--- EXERCISE SET ---
a) Which types of baffle does the bird feeder placement guide name?
b) Write what comes next in the bird feeder placement guide, picking up after its last sentence.

How to hang and place your feeder for access and safety
Where you put the feeder matters almost as much as how you build it. Poor placement leads to squirrel raids, window collisions, and feeders that birds simply never discover. Get these basics right and you'll see birds faster.
Height and distance from structures
Hang feeders at least five feet off the ground. This keeps them out of easy reach of cats and most ground-level predators. For squirrel management (more on that in the next section), hang or mount feeders at least eight to ten feet away from any tree trunk, fence, deck railing, or structure a squirrel can jump from. Squirrels can clear surprising distances horizontally, so distance from launch points matters more than height alone.
Window distance to prevent collisions
Window collisions kill a lot of birds, and feeder placement is directly connected to that risk. Place feeders either within three feet of a window (so birds don't build up enough speed for a fatal impact if they do fly toward the glass) or at least 30 feet away. The dangerous middle zone, roughly four to 29 feet from a window, gives birds enough room to accelerate before hitting the glass. If you can only hang a feeder in that middle range, put window decals or tape on the glass to break up the reflection.
Visibility and shelter balance
- Place feeders where birds can see approaching predators. Open sightlines matter.
- Position feeders within 10 to 15 feet of shrubs or a brush pile where birds can retreat quickly if spooked. They won't use a feeder that feels exposed.
- Avoid placing feeders directly under large branches where cats can drop down on feeding birds.
- Face feeder openings away from prevailing wind to slow seed from blowing out and to protect birds while they're feeding.
Pest-proofing and preventing food waste
Squirrels, large aggressive birds, and ants are the three most common reasons a DIY feeder stops working well. Each one has a practical solution, and most of them cost very little to implement.
Squirrel-proofing

The honest truth is you can't fully squirrel-proof a feeder. What you can do is make access hard enough that they give up and look elsewhere. The two-part strategy is correct placement plus a baffle. If you're hanging a feeder from a wire, add a torpedo-style baffle above the feeder on the wire. If you're using a pole mount, slide a dome or cylinder baffle onto the pole so the top of the baffle sits at least four feet off the ground and as close to the bottom of the feeder as possible. Pair this with the distance rules mentioned above (eight or more feet from any jumping-off point) and you'll get very close to squirrel-free feeding. The placement matters just as much as the baffle itself.

--- Screenshot grounding data ---
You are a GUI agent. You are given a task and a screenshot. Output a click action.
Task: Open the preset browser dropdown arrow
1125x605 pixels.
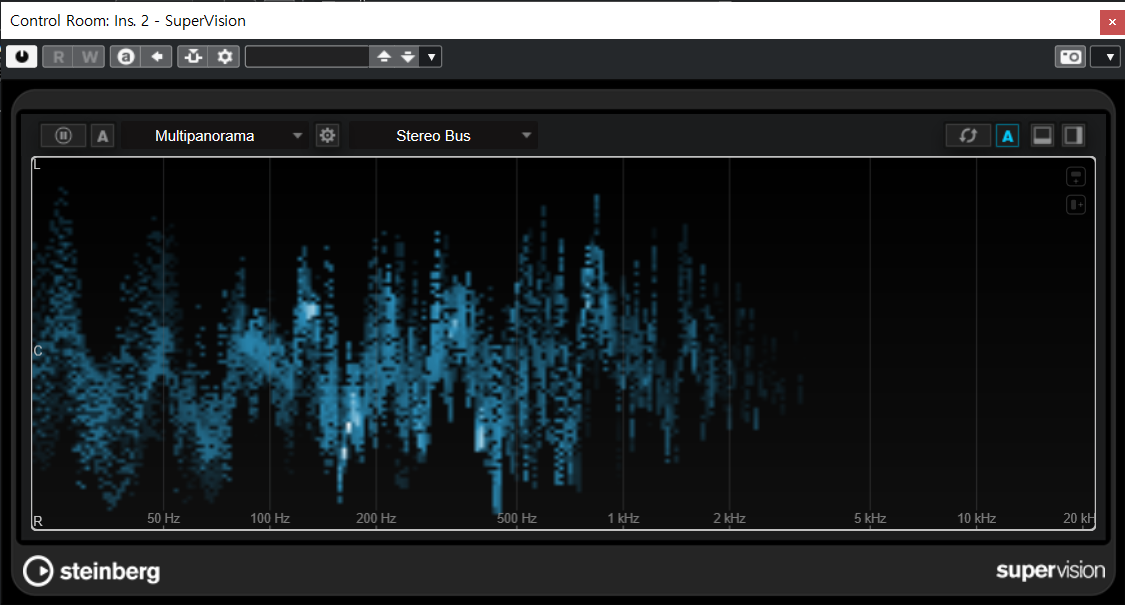[x=431, y=57]

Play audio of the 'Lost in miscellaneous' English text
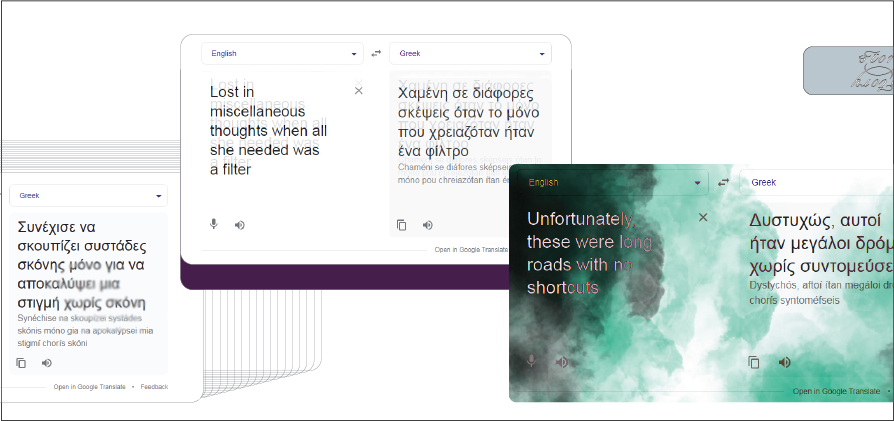tap(240, 225)
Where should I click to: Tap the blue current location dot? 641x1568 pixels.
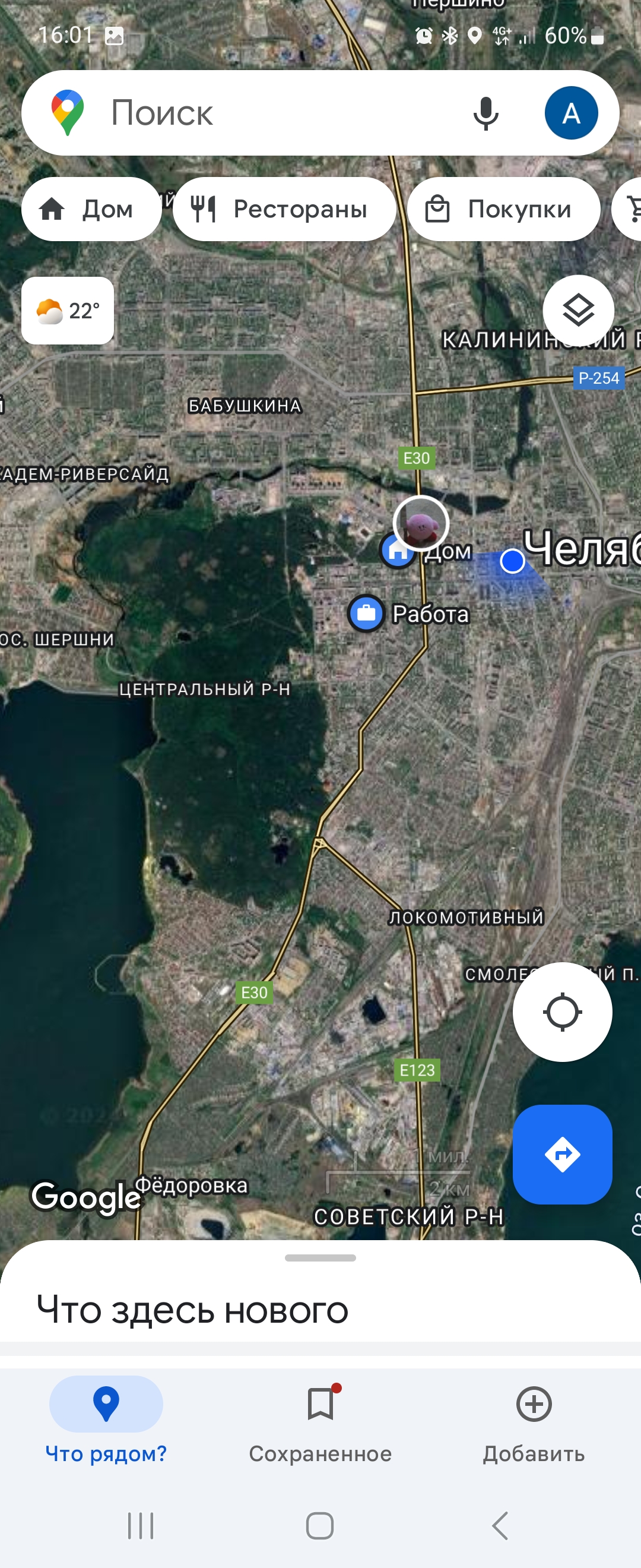[x=512, y=561]
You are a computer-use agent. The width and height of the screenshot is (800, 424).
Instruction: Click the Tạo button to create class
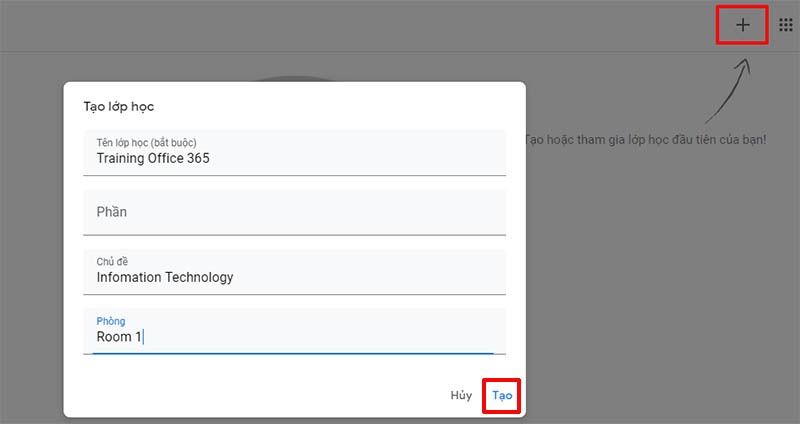pyautogui.click(x=502, y=395)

--- RESPONSES FOR EACH TASK ---
a) Torpedo-style baffle, dome baffle, cylinder baffle

b)
Ants and other crawling insects
Ants are especially attracted to suet and peanut butter feeders. The simplest fix is an ant moat, which is a small cup that holds water and sits between the hanging wire and the feeder. Ants can't swim across it. You can buy them cheaply or make one from a small plastic container with a hole drilled through the bottom, threaded onto the hanging wire. Keep it filled with fresh water. Avoid using cooking sprays or oils on feeder poles to deter ants, as these can harm birds that preen oil off their feathers.
Reducing food waste
- Use seeds birds in your area actually eat. Mixes with a lot of milo or filler get tossed to the ground and spoil. Black oil sunflower seeds are the most universally liked and produce very little waste.
- Add drainage holes to every feeder design so moisture doesn't cause clumping and mold.
- Fill feeders with only as much seed as birds will eat in two to three days. Overfilling leads to old seed sitting out too long.
- Clean up spilled seed below the feeder regularly. It attracts rodents and can spread disease to ground-feeding birds.
- Use a tray or seed catcher below tube feeders to collect fallen seed rather than letting it pile on the ground.
Maintenance, cleaning, and refill routines
Dirty feeders spread disease between birds, and once that starts happening in your yard you'll notice visitation drop off. The good news is cleaning a feeder takes about ten minutes and you only need to do it well once a month, with a quicker rinse more often.
Weekly upkeep
Once a week, dump out any old or wet seed before refilling. Rinse the feeder with hot water and let it dry before adding fresh seed. This alone prevents most mold and clumping problems. Clean up any seed debris and droppings that have accumulated on the ground beneath the feeder.
Monthly deep clean
Once a month (or any time you notice sick-looking birds visiting), do a full disinfecting clean. Empty the feeder completely and scrub it with hot soapy water, using one to two teaspoons of dish soap per gallon of water. Rinse well, then soak in a ten percent bleach solution (one part bleach to nine parts water) for about 15 minutes. Rinse thoroughly two or three times until you can't smell any bleach, then let the feeder air dry completely before refilling. A damp feeder will cause seed to mold within days. Mix a fresh bleach solution each time you clean since bleach loses its disinfecting power after about 24 hours in water.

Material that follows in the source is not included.